A Book on a Hook

Published on Author Christopher Fahey8 Comments

The search is over. Many have heroically tried. But a decisive winner has emerged.

Behold! the most elegant and usable conference badge design ever:

twab_badge.jpg

This badge is from The Web and Beyond 2010, held in Amsterdam two weeks ago, where I spoke and saw many excellent sessions.

Let me explain the mechanics of this great design:

Lanyard: The lanyard is nothing special — a branded ribbon with a simple clasp at the end. As far as I’m concerned, the lanyard is interchangeable. Irrelevant, in fact: you could use a metal chain, a hemp rope, whatever. That’s part of the awesomeness of this design.

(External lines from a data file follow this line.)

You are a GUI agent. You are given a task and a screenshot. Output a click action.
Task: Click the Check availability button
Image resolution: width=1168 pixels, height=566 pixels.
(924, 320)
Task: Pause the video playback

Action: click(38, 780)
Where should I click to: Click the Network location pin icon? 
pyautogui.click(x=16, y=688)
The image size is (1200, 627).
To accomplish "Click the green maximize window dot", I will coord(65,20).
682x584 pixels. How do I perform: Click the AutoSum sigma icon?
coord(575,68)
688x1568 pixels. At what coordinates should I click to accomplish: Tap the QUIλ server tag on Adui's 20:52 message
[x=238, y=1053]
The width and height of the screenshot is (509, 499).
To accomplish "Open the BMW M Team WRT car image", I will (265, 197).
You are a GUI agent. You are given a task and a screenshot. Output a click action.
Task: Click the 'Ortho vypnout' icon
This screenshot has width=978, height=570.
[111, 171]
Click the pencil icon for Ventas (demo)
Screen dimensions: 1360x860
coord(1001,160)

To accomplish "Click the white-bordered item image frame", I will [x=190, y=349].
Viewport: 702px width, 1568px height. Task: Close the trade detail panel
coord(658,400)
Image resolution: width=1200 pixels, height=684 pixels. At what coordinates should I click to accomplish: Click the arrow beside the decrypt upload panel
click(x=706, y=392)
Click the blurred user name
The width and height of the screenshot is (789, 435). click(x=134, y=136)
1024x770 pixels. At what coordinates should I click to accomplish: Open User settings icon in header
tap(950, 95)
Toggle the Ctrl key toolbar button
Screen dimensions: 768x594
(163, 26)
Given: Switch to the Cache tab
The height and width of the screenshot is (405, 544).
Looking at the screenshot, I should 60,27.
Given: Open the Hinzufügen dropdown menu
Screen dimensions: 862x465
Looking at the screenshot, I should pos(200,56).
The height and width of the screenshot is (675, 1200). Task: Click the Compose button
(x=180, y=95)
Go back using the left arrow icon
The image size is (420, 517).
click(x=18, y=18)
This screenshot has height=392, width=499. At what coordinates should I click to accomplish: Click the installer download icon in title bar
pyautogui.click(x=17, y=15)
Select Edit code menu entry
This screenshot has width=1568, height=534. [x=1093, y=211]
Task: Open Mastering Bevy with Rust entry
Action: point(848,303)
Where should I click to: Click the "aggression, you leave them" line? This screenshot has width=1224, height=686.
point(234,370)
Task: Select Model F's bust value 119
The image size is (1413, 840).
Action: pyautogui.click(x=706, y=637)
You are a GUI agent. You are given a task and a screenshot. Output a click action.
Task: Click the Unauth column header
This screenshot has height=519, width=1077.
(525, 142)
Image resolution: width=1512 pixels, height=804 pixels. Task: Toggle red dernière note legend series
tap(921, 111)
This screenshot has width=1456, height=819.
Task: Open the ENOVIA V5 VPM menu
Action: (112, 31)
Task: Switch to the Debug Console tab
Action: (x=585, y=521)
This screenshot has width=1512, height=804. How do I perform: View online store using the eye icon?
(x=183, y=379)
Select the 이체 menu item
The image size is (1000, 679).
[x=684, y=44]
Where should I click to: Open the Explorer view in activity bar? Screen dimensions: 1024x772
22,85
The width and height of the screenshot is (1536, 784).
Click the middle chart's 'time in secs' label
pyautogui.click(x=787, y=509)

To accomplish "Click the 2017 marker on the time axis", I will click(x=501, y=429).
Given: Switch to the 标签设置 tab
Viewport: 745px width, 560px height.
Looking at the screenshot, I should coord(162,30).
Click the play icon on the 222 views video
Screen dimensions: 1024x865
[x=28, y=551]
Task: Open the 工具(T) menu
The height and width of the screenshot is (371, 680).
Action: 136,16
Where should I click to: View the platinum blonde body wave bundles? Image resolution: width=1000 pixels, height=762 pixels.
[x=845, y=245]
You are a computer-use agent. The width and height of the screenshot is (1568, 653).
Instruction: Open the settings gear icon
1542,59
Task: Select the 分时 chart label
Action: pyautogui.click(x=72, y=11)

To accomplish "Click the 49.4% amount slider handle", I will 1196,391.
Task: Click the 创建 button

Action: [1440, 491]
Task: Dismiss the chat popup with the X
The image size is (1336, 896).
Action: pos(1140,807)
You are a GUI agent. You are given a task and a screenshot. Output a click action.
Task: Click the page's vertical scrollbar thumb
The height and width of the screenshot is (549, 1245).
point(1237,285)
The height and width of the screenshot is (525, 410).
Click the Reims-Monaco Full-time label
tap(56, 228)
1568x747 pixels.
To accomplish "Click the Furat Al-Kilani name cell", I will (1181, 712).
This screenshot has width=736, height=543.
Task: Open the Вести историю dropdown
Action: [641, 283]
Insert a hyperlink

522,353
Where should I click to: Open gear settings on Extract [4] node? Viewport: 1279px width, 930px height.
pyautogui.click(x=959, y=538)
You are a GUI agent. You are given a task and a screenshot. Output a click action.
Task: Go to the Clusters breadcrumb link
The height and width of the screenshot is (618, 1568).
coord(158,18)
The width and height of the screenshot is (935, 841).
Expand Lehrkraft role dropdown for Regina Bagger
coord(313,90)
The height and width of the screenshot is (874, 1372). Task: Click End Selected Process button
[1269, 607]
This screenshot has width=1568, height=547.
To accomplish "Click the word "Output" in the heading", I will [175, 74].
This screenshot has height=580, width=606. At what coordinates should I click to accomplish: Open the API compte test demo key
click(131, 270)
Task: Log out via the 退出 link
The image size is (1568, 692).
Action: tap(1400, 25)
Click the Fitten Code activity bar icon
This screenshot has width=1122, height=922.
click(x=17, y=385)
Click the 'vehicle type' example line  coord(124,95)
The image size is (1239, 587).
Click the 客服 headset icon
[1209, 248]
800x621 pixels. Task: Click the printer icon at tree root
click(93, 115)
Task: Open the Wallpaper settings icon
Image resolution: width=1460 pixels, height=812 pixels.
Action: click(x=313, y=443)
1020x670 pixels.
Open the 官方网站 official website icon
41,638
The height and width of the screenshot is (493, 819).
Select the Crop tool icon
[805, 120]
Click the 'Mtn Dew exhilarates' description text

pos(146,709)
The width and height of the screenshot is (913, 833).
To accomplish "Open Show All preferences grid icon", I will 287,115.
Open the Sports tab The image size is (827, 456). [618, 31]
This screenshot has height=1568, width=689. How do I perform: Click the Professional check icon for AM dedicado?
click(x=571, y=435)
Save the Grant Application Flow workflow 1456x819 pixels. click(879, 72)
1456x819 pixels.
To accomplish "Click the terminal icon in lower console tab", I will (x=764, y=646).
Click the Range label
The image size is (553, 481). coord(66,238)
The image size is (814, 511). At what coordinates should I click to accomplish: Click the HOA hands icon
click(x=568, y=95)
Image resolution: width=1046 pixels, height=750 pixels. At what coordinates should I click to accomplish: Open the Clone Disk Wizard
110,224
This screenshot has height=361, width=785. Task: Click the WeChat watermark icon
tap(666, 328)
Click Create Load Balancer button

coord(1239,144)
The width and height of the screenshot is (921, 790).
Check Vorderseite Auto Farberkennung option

Graphics: The first name is big so you can say “Hi Christopher”, and the last name and company/affiliation is a little smaller. The same information is printed on both sides. I imagine the text could be a little bigger all around for readability’s sake.

loop_staples.jpg

Booklet: Here’s where it gets really clever: The “name tag” is actually the cover of a little booklet. The booklet’s cover, as you can see in the picture, is printed upside-down from the contents of the booklet itself, so that the badge wearer can flip the book up to read the contents. The lanyard attaches to the booklet using “loop staples“, the same staples that hold the book together, thus requiring no additional hardware and, even better, no plastic sleeve. I’ve seen plenty of attempts to make badges with little pockets for holding a conference booklet, but this unified solution blows those ideas away.
It doesn’t hurt that the 35-page booklet contained great facilities maps, a full schedule, and biographies and photos of all the speakers. The covers were color-coded, too, with different colors for attendees, speakers, and staff.

Of course, not every conference can afford all of the bells and whistles on display with this badge design, but it’s easy to see how the basic principle — a book on a hook — can work for smaller budgets. For example, the custom-printed attendee-name covers could simply be blanks on which stickers are affixed. The booklets could be briefer, focusing on just the schedule, for example.

Conference organizers: Please steal this idea!